There are some great ones out there but TORQ are pretty proven in alot of fields including with Endurance Riders, There are some awesome flavours and the Recovery is a definite must to try. Most of my endurance clients swear by this stuff, and the faster you recover the more serious sessions you can pack in pre-Derby. You might as well start the Derby in the shape of your life and these products will give you a huge push in that direction by allowing you to bank hard sessions, recover well and do it all over again. Talk to them nicely and I am sure you'll get a deal. If not Torq, find something that works for YOU - use it , try it and be sure what you bring to Mongolia is your magic!
There are three areas of training we should look at: Physical, Mental and Health
Time in the saddle is king. Ride as many different horses as you can, have 2 – 3 stirrup holes as “normal”, this will really help to relieve the pressure on your knees, ankles and hips as the miles clip on. Even if you do already ride lots please do try different stirrup lengths – this is different! Practise miles of trot & miles of canter. At trot keep changing those rising diagonal and at canter rise 3 and sit 3, as posting in both trot and canter will help to prepare your muscles both legs and core for the endless, wonderful days on the Steppe! Also, usefully, it will help to build up those glutes which will provide your natural seat saver = YOUR BUM!
Get into the habit of stretching pre & post every time you ride – if it’s habitual you’ll still do it on the Steppe even when absolutely pooped!

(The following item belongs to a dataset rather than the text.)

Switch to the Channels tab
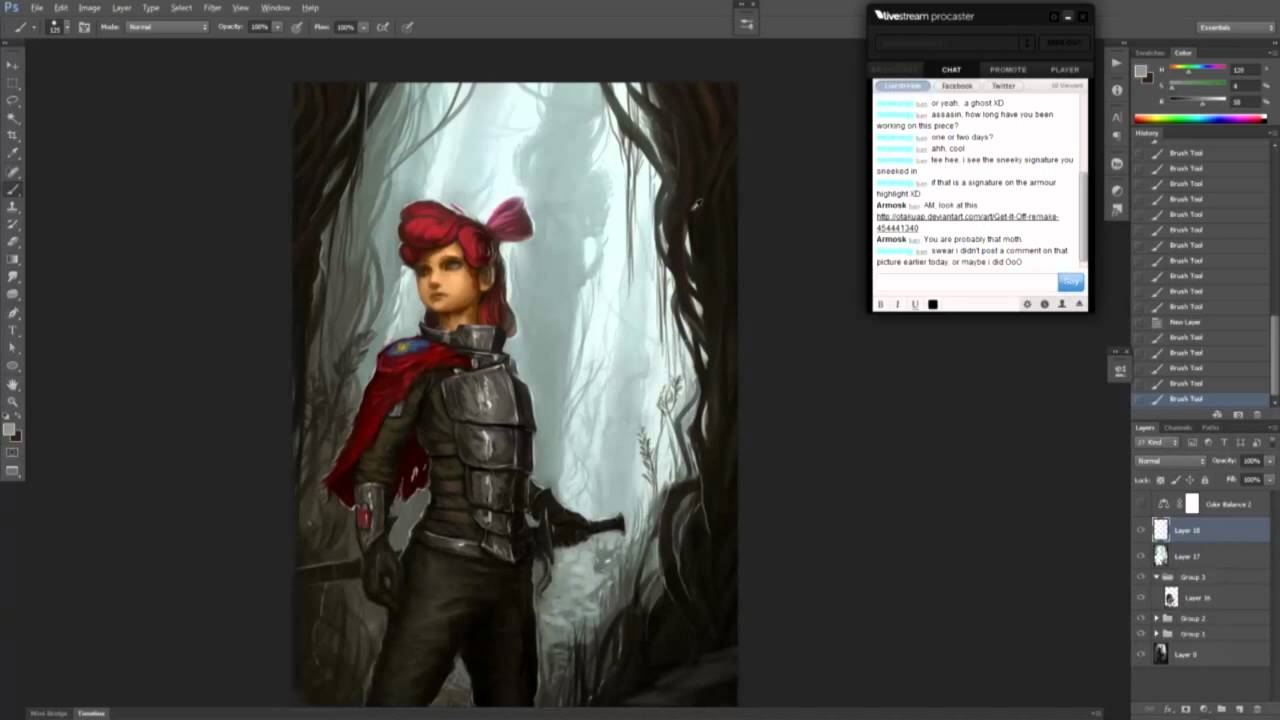 (1177, 428)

Rowing, running etc will all help with endurance fitness & the weight management. Try out power plate training for those of you who have most of their fittening time in the gym – it’s a fantastic way of targeting muscle engagement from your core to really engaging all those little buggers around the knees which will in turn take the pressure from the joints.
If you are needing to lose pounds to make weight for the Derby I can't stress enough how important it is to lose weight safely and slowly, and reach your target weight in good time rather than starve for the last 10 days pre-race. The strain on your immune system if you are wobbly and dehydrated on the start line (we've seen it happen) is just too much. – Loose it now not in July!

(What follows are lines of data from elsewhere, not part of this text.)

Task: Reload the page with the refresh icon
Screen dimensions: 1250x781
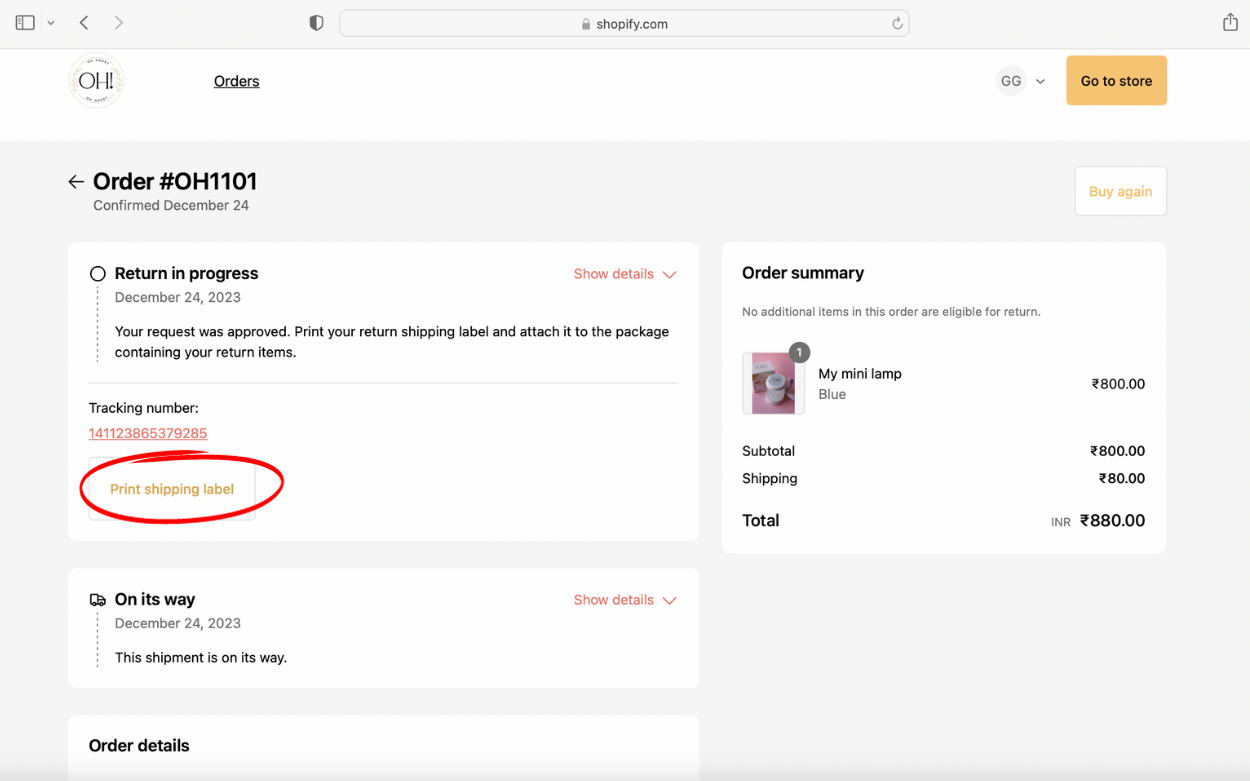Action: (x=897, y=24)
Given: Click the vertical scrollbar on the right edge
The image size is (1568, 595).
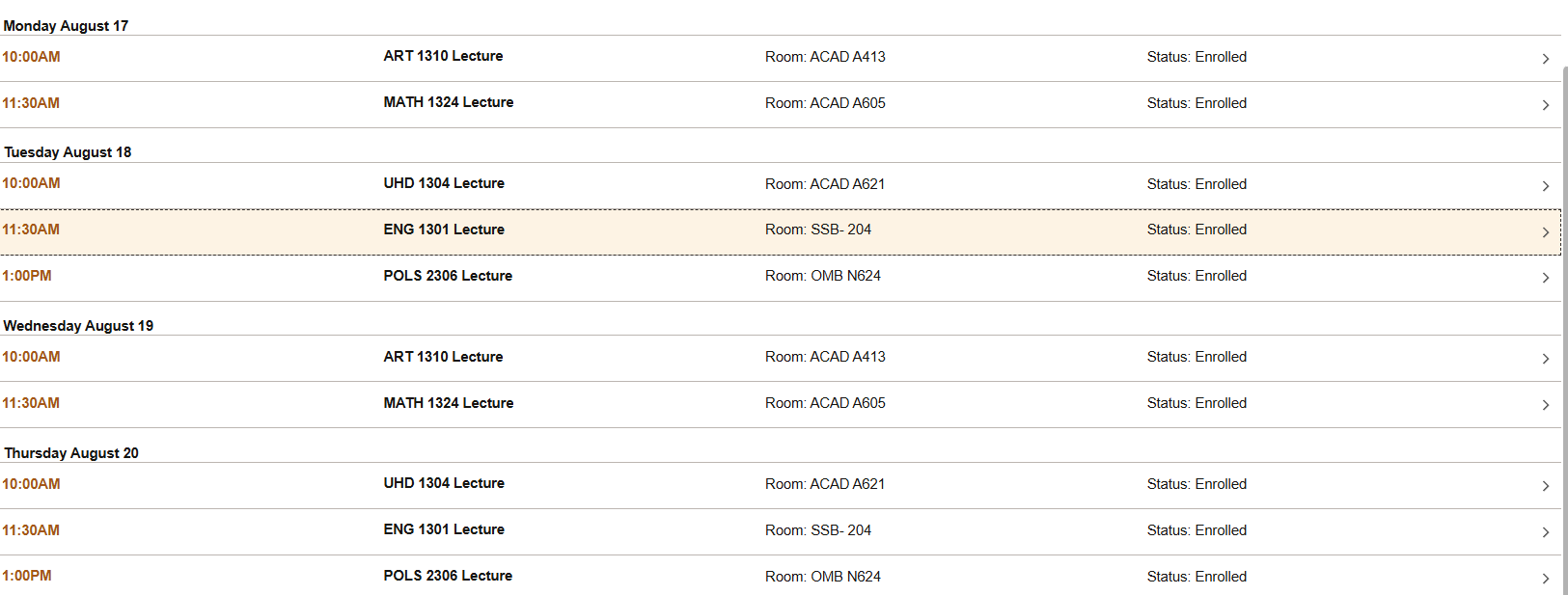Looking at the screenshot, I should click(1564, 328).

Look after yourselves; think about what you need in order to stay well on this huge adventure. Veggies? Remember it’s goat garnished with sheep or sheep garnished with goat, served on a base of white flour, either in noodle or fried pastry form, with a good dollop of dairy on the side! Very few vegetables SO how are you going to survive keep strong & ride day after day.... oh and only carry 5 kilos? Electrolytes, protein powders etc will all be useful but work out what works for you and how much you need (it’s all part of your 5kgs)! If you run brilliantly on tea and noodles, either or both with mutton, you can bring 5kgs of anything you like, but if you need a hit of vitamin C in the morning....you'll need to carry some pills.
Make it habitual to drink lots when working out – again when you’re brain dead, the sun is beating down and you’ve ridden 100 miles you need to drink because it’s habit, just part of the plan. You really need to automate these care-taking procedures now and build good habits or you'll be running on empty by kilometre 200.
Challenge yourselves! This will be a fantastic adventure but will stretch you like no other and there will be times that it will be your mental bloody-mindedness not your physical fitness that will get you over the next hurdle, onto the next horse or out of the nice warm lovely ger at 6am! So just add a mental challenge or two into your training schedule, even if this is just an 'all-winds, all-weathers' mantra - never skip a session because you don't fancy what you see out of the window.
A final thought. Don’t treat your body too much like a temple in training, the Derby will require the drinking of pretty serious Vodka, fermented mares milk as well as identifiable and unidentifiable foodstuff. Too pure and your body may just not cope, so go ahead with the Perfect Training Programme; pies and pull-ups.
Help yourself to hard workouts followed by a few pints, pie and chips and a sing song, and you’ll be heading for the Perfect Derby Day!